# [WORK REQUEST]
Restate word for word the lines of the data below, from the first through the one that has "Given: Click the Save icon in the toolbar".

# [PROVIDED RECORDS]
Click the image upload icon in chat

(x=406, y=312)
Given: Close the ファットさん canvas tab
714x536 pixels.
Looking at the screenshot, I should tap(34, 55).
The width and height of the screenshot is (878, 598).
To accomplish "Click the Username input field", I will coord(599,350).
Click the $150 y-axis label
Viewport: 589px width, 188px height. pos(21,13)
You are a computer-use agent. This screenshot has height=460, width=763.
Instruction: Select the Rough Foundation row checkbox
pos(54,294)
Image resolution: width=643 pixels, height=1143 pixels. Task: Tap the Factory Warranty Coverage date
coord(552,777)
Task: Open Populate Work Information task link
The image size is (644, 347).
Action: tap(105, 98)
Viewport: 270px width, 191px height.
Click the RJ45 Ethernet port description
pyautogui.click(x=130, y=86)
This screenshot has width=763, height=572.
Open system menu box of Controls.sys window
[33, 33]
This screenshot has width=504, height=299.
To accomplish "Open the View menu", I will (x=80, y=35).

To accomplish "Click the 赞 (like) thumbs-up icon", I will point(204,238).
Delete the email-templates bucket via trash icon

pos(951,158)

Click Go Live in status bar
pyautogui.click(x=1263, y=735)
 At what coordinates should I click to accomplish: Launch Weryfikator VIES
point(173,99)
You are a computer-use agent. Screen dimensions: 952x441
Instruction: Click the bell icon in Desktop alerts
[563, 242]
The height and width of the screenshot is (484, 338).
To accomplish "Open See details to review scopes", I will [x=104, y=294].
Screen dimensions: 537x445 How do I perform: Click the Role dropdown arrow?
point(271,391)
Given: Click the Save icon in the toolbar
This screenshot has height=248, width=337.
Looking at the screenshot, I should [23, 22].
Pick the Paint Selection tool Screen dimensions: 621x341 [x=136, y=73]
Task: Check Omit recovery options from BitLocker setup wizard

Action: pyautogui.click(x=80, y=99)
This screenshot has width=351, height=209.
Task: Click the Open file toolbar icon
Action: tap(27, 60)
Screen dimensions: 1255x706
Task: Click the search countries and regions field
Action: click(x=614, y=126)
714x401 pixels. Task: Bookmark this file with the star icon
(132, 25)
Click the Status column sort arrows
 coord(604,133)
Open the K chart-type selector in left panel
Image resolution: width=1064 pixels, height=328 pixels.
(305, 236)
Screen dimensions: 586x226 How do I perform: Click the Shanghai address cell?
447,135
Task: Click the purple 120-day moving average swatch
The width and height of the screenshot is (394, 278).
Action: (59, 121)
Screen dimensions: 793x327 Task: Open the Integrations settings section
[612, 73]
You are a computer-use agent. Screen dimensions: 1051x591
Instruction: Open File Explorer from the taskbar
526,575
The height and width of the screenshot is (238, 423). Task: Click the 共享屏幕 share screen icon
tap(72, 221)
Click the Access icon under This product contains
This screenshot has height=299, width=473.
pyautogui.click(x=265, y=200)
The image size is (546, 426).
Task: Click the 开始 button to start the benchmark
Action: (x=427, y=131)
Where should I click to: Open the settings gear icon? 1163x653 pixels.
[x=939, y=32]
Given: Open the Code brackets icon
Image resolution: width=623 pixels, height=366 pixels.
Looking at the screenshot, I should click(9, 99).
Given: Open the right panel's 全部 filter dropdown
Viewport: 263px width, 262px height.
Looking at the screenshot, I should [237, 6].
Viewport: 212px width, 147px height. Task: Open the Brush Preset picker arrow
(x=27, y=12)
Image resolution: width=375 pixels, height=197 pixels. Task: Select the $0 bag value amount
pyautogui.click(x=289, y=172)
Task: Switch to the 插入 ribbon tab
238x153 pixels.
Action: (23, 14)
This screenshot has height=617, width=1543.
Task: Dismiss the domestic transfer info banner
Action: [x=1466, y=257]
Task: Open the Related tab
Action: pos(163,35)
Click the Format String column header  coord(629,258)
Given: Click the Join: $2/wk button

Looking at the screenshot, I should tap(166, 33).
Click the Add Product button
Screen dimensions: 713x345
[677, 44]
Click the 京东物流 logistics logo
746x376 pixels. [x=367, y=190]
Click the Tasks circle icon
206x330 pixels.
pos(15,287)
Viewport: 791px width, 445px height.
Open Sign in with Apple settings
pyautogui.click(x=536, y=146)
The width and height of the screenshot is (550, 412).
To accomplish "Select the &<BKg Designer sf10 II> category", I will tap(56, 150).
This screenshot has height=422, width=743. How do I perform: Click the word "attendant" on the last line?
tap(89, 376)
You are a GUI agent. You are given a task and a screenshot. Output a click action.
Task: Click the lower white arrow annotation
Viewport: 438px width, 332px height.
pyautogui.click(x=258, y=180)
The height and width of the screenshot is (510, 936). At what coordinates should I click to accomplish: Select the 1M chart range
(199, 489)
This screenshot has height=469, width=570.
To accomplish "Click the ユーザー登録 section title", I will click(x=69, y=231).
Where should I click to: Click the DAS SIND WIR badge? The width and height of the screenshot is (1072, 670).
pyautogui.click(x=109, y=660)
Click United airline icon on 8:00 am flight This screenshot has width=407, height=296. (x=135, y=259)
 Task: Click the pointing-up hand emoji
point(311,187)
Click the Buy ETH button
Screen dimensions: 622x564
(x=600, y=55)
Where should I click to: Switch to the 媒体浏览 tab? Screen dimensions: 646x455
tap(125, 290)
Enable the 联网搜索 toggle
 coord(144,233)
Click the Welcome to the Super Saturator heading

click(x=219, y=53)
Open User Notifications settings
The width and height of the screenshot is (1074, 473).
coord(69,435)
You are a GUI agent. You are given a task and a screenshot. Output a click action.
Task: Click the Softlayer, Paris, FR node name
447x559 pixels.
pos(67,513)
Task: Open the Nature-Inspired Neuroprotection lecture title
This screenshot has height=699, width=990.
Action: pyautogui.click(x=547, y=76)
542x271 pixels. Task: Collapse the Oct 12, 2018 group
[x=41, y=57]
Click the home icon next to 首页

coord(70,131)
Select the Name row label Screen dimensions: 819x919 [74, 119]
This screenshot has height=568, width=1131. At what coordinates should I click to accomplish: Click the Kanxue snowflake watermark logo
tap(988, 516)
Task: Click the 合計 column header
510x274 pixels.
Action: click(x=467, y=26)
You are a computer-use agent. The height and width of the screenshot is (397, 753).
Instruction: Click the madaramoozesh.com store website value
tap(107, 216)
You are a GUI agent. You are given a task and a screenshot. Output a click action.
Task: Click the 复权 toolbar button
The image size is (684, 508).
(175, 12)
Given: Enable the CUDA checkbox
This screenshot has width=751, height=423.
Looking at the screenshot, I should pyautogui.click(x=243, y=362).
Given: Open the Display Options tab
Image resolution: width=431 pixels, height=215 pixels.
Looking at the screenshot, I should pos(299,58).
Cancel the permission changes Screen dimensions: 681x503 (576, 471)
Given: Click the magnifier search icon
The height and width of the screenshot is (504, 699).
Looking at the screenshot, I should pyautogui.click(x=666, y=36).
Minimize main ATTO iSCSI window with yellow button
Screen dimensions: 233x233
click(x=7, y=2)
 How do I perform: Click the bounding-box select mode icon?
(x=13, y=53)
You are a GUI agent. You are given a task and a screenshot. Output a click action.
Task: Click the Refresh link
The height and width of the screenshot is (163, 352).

# [ANSWER TO THIS EXERCISE]
Click the image upload icon in chat

(x=406, y=312)
Given: Close the ファットさん canvas tab
714x536 pixels.
Looking at the screenshot, I should tap(34, 55).
The width and height of the screenshot is (878, 598).
To accomplish "Click the Username input field", I will coord(599,350).
Click the $150 y-axis label
Viewport: 589px width, 188px height. pos(21,13)
You are a computer-use agent. This screenshot has height=460, width=763.
Instruction: Select the Rough Foundation row checkbox
pos(54,294)
Image resolution: width=643 pixels, height=1143 pixels. Task: Tap the Factory Warranty Coverage date
coord(552,777)
Task: Open Populate Work Information task link
The image size is (644, 347).
Action: tap(105, 98)
Viewport: 270px width, 191px height.
Click the RJ45 Ethernet port description
pyautogui.click(x=130, y=86)
This screenshot has width=763, height=572.
Open system menu box of Controls.sys window
[33, 33]
This screenshot has width=504, height=299.
To accomplish "Open the View menu", I will (x=80, y=35).

To accomplish "Click the 赞 (like) thumbs-up icon", I will point(204,238).
Delete the email-templates bucket via trash icon

pos(951,158)

Click Go Live in status bar
pyautogui.click(x=1263, y=735)
 At what coordinates should I click to accomplish: Launch Weryfikator VIES
point(173,99)
You are a computer-use agent. Screen dimensions: 952x441
Instruction: Click the bell icon in Desktop alerts
[563, 242]
The height and width of the screenshot is (484, 338).
To accomplish "Open See details to review scopes", I will [x=104, y=294].
Screen dimensions: 537x445 How do I perform: Click the Role dropdown arrow?
point(271,391)
Given: Click the Save icon in the toolbar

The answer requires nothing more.